Tout le monde est d’accord pour dire que la bonne volonté est une vertu, mais ce n’est pas toujours suffisant pour se débarrasser de ses tares. Plus d’un jeune accroché à la drogue a essayé de se libérer de ce boulet, mais en vain. Après plusieurs séjours de désintoxication sans succès permanent, il abandonne. C’est un peu la même chose avec le chrétien qui traîne la puissance du péché avec lui et qui ne parvient pas à s’en défaire. Au bout d’un temps, il risque d’abandonner le combat contre sa vieille nature et d’accepter une vie de défaite.

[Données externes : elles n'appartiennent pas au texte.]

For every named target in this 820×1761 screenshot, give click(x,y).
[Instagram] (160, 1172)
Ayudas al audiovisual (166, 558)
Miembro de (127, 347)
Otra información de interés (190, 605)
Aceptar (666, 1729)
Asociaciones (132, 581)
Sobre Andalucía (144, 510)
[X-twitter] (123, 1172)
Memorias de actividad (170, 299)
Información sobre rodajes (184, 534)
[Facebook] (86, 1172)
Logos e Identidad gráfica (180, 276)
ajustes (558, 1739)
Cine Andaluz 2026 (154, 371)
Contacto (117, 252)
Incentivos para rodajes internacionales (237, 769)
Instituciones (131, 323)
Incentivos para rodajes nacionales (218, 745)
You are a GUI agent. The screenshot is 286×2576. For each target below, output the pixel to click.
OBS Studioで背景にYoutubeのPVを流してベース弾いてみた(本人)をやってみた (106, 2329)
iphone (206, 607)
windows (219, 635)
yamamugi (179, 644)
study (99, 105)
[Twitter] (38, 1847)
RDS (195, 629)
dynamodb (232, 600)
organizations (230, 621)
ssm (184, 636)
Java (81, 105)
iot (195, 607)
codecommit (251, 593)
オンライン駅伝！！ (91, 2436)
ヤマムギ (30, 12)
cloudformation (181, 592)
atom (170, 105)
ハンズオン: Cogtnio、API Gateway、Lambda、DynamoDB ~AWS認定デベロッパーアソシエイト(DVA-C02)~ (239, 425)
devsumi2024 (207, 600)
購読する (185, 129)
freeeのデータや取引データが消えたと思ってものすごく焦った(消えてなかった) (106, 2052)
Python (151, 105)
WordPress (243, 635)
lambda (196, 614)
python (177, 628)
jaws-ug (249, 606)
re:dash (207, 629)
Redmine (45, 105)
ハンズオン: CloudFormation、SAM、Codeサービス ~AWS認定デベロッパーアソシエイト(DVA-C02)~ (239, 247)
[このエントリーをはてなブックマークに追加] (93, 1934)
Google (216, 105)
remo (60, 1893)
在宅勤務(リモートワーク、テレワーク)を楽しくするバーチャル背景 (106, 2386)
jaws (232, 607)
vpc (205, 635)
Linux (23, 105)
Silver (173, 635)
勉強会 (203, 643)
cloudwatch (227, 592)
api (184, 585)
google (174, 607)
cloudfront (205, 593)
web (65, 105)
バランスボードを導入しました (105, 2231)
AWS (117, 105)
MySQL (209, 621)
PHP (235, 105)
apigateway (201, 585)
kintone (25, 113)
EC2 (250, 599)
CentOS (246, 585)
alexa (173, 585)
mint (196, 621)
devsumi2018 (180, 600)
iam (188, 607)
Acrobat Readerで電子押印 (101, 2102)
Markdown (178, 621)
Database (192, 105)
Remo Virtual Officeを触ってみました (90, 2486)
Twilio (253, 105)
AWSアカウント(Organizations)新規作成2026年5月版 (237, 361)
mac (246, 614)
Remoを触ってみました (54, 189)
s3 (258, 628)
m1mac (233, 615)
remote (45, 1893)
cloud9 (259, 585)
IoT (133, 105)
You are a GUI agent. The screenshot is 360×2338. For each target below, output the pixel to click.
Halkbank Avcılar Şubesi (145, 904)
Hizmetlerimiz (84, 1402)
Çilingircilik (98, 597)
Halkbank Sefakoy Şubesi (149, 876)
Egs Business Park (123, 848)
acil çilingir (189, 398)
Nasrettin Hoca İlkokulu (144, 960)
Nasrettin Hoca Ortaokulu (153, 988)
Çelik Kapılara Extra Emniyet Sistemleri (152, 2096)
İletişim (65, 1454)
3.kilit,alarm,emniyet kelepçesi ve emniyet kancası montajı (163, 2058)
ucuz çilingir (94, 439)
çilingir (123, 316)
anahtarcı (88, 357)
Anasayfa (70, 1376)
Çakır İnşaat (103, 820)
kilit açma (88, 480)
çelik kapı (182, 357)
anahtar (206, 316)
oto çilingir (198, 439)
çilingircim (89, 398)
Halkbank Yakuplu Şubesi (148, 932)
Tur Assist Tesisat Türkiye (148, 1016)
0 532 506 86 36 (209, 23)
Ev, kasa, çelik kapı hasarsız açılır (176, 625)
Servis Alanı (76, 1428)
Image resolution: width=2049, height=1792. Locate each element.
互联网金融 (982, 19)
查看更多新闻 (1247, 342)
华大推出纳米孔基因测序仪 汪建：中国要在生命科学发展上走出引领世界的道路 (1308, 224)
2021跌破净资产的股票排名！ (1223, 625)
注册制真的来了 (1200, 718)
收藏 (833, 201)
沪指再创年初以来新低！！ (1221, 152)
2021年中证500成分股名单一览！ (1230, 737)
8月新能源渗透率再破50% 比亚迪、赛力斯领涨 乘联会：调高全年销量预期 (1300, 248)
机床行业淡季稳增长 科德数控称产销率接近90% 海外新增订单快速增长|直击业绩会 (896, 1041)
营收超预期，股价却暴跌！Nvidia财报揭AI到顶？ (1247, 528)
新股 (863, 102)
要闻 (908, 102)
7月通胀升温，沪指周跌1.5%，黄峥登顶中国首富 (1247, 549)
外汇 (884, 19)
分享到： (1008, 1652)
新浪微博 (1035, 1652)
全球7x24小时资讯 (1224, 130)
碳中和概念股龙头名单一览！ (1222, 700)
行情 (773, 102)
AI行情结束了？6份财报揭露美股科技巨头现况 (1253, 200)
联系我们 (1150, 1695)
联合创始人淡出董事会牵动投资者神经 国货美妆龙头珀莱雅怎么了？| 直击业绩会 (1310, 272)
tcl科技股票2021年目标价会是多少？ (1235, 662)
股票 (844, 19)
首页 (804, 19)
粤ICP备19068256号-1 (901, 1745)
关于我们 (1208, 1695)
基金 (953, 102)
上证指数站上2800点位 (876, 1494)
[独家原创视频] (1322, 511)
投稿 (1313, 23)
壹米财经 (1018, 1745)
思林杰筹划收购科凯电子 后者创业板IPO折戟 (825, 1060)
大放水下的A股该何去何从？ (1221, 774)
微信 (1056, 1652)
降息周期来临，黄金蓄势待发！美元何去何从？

Dans le chapitre 7 de son Épître aux Romains, l’apôtre Paul va expliquer le problème auquel chaque chrétien authentique est confronté pour ensuite, dans le chapitre suivant, donner le secret de la victoire. Jusqu’à présent, Paul a montré que parce que le croyant est identifié à Jésus-Christ dans sa mort, il est lui-même mort au péché. Mais une fois que cette vérité est bien en place dans ma tête, il me faut encore actualiser ce potentiel dans ma vie de tous les jours, et c’est là que le bât blesse, car je m’aperçois très vite que je suis en lutte avec et contre moi-même. En effet, je suis confronté à mes mauvais penchants qui me tirent toujours vers le bas, tentant de se manifester dans mes pensées et par mes actions. Tout croyant doit faire face à ce conflit interne. Le péché est comme un monstre tentaculaire affublé de têtes hideuses prêtes à surgir à tout moment. Je ne peux pas non plus ne compter que sur mes bonnes intentions car elles ne suffisent pas à briser la puissance du mal qui m’habite. Lorsque le croyant animé de bonne volonté se sent pris dans la tourmente de la vie et qu’il doit faire face à des tentations, il a tendance à essayer de s’accrocher à des règles de vie tirées d’une Loi, comme les X commandements ou le Sermon sur la Montagne, mais il découvre très vite que cette bouée ne fait même pas office de botte de paille ; c’est plutôt un boulet qui l’entraîne plus au fond. Les règles à suivre limitent la casse mais n’ont pas la capacité de me rendre conforme à Jésus-Christ en esprit et dans mon cœur. La marche chrétienne telle que Dieu l’envisage ne s’improvise pas ; ce n’est pas du bricolage. L’apôtre aborde ces questions pour ensuite expliquer comment mener une vie de victoire sur le péché et sur la tentation à faire mal. Dans le chapitre précédent, Paul a répondu à la question de rhétorique :

Mais quoi ? Allons-nous encore pécher volontairement de temps en temps sous prétexte que nous ne sommes pas sous le régime de la Loi, mais sous celui de la grâce ? (Romains 6.15).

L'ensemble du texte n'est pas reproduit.